I guess I agree with most of Prager’s five points more than Prager’s overall aim. Parents need to teach character, though as with classroom teaching it’s more about showing than telling. Similarly, parents should teach their values, including religious values. (Parents are, after all, their children’s first teachers, and they teach their children far longer than they’re in school.) Prager is absolutely correct about the bogus nature of the self-esteem movement. I’ve heard more than one opinion about whether taking time off between levels of education is a good thing. (Those in adult education will tell you that older students are more focused on the educational aspects of college than the social aspects.)
I’m guessing, however, that most readers know of siblings who grew up in the same house with the same parents and yet have different political beliefs.
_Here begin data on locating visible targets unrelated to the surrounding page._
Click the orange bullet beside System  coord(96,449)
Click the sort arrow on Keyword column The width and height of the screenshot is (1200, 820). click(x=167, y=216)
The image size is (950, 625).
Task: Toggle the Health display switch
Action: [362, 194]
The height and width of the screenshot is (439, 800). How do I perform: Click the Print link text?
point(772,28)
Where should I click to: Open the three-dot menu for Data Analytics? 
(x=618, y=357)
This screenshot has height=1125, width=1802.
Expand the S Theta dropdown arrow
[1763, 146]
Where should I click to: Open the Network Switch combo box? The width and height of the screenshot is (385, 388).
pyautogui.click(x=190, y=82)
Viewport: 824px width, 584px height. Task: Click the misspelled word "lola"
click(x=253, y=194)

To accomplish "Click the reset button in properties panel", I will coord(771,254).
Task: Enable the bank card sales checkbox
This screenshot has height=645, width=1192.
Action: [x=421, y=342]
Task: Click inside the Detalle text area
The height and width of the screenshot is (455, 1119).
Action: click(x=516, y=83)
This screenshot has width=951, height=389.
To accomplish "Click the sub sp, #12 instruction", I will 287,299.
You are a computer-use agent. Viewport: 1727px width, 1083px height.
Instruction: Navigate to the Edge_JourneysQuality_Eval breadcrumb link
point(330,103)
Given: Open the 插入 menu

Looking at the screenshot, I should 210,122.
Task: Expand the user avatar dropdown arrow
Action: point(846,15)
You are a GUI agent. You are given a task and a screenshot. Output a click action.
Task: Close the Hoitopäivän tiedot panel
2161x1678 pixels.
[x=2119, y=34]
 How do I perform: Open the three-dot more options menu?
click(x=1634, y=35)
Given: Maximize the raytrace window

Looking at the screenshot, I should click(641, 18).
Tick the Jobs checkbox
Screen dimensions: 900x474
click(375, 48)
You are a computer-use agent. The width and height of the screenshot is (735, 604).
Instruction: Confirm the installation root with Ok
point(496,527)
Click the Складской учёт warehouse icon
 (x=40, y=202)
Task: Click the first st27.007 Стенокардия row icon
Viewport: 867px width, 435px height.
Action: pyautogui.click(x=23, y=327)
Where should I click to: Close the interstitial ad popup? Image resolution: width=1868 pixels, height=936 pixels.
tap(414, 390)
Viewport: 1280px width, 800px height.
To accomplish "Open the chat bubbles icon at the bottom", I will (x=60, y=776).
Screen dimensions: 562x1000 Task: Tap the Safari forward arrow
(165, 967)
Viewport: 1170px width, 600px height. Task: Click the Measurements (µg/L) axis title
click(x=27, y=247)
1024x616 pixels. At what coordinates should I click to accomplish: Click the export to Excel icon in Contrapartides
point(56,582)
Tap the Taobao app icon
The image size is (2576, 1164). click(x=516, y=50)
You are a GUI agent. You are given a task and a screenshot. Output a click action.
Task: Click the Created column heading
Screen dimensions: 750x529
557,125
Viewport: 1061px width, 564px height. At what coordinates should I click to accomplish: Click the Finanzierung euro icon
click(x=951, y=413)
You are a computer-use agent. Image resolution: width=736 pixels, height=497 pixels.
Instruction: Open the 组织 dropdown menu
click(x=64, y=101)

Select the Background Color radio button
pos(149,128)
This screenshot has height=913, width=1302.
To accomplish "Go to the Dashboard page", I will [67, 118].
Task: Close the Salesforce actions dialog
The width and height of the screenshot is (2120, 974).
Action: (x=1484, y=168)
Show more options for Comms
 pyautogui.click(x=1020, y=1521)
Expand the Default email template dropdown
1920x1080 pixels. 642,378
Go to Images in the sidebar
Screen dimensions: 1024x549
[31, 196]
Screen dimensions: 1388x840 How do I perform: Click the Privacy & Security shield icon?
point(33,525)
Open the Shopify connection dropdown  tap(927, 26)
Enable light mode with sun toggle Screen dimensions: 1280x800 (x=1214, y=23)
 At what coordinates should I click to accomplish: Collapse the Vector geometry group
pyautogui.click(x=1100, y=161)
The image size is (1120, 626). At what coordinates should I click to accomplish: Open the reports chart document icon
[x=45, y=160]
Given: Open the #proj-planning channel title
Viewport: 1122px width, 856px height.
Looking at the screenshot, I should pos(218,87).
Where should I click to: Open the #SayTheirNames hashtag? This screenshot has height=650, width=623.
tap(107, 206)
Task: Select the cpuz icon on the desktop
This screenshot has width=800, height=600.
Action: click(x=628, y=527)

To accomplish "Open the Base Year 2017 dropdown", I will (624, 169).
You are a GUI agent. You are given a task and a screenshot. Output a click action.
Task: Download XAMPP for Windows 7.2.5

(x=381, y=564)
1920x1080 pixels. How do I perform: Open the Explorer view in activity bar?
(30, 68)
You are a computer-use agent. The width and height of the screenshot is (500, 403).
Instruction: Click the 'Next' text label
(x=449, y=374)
If you believe Prager, that’s not possible, and yet it happens. (Some people may adopt the opposite political beliefs of their parents merely to oppose their parents.) Parents have difficulty getting their children to do their homework, clean their rooms, take out the garbage and go to bed; convincing them of the correct position on the political fight du jour seems uncertain at best to succeed. (For one thing, if you elevate politics, you inevitably elevate politicians, and you should not elevate politicians.) I think Prager also underestimates the ability of people to change their political beliefs when their beliefs collide with facts or experience. (As the saying goes, if you’re not a liberal when you’re 20 you have no heart; if you’re not a conservative by the time you’re 30 you have no brain.)
I should not be giving parenting advice, but I don’t believe it should be the goal, or is the job, of parents to teach their children a particular political worldview. (For one thing, it places excessive importance on politics, which should be less important than it is.) I can think of many more things — the need to work hard and well and not be lazy or settle for less than your best, for instance, and the need to think for yourself, not merely parrot the official line — that are more important for our children to learn than, say, whom to vote for in the next election. My political beliefs were obviously shaped by my parents (in part because they taught me to think for myself), but I believe what I believe because I thought it out. That should be the goal of conservative parents — to get their kids to think for themselves. (And that should be the goal of liberal parents, moderate parents and politically uninterested parents too.)